Segment Start: TASK INPUTS

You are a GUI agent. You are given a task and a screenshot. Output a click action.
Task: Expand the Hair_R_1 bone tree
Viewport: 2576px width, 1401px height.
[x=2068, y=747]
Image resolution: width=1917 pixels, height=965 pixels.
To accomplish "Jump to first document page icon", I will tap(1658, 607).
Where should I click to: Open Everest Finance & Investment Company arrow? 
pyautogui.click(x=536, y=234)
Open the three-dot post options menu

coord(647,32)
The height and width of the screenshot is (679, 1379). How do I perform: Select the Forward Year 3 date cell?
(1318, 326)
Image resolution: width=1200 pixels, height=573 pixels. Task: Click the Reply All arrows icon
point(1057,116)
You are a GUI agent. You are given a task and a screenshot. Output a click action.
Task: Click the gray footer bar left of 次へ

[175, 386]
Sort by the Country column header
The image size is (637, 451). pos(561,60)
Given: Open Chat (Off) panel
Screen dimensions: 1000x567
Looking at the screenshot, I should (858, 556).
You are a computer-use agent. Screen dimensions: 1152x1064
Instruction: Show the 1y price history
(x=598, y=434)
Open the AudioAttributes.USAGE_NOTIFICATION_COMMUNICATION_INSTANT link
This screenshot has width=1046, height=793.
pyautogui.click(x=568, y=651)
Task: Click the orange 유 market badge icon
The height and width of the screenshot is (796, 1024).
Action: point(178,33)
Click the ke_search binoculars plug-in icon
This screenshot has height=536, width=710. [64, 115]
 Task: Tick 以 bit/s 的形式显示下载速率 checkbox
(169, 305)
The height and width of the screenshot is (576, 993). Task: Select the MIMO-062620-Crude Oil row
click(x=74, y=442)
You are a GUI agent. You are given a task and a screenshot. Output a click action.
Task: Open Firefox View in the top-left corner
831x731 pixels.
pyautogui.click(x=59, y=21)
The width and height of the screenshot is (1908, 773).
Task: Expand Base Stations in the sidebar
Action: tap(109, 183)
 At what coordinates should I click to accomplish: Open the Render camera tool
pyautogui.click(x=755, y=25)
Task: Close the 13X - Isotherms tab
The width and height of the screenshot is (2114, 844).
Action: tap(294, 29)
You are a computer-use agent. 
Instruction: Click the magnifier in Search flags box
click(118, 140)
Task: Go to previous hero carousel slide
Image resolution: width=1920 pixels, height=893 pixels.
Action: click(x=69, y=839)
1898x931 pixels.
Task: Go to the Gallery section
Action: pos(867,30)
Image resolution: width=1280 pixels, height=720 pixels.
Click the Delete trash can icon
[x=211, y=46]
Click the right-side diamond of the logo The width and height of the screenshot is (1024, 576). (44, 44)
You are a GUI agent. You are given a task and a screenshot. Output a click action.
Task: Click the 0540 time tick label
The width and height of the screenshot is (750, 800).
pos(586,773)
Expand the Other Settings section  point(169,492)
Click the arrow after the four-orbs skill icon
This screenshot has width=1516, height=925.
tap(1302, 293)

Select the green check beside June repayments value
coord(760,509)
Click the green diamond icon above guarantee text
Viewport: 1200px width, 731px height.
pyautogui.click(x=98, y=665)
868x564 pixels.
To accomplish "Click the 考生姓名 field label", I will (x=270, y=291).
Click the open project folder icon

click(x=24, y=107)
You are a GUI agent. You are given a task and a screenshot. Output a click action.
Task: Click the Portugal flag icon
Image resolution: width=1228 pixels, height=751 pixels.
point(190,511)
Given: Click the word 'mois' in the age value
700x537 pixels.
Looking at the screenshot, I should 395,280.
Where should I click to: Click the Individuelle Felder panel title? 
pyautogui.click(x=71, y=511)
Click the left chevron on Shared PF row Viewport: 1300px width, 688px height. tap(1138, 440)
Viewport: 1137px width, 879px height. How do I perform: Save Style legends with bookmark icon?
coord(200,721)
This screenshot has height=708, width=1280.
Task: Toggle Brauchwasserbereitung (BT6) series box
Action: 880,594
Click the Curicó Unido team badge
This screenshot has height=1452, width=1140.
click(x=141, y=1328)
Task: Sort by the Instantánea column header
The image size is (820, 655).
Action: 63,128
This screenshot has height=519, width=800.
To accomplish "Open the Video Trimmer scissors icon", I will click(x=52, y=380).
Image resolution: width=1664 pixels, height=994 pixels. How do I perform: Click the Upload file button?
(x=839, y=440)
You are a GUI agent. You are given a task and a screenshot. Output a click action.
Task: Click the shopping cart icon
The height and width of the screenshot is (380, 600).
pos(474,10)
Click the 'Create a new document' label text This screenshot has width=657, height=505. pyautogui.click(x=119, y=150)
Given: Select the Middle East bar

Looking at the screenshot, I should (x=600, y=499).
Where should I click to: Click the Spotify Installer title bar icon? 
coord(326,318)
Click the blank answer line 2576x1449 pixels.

Segment End: TASK INPUTS

_AIM OF THE TASK_: Which lines in the data above hold the word "document"? Return each of them.

_RESPONSE TO THE EXERCISE_:
To accomplish "Jump to first document page icon", I will tap(1658, 607).
Click the 'Create a new document' label text This screenshot has width=657, height=505. pyautogui.click(x=119, y=150)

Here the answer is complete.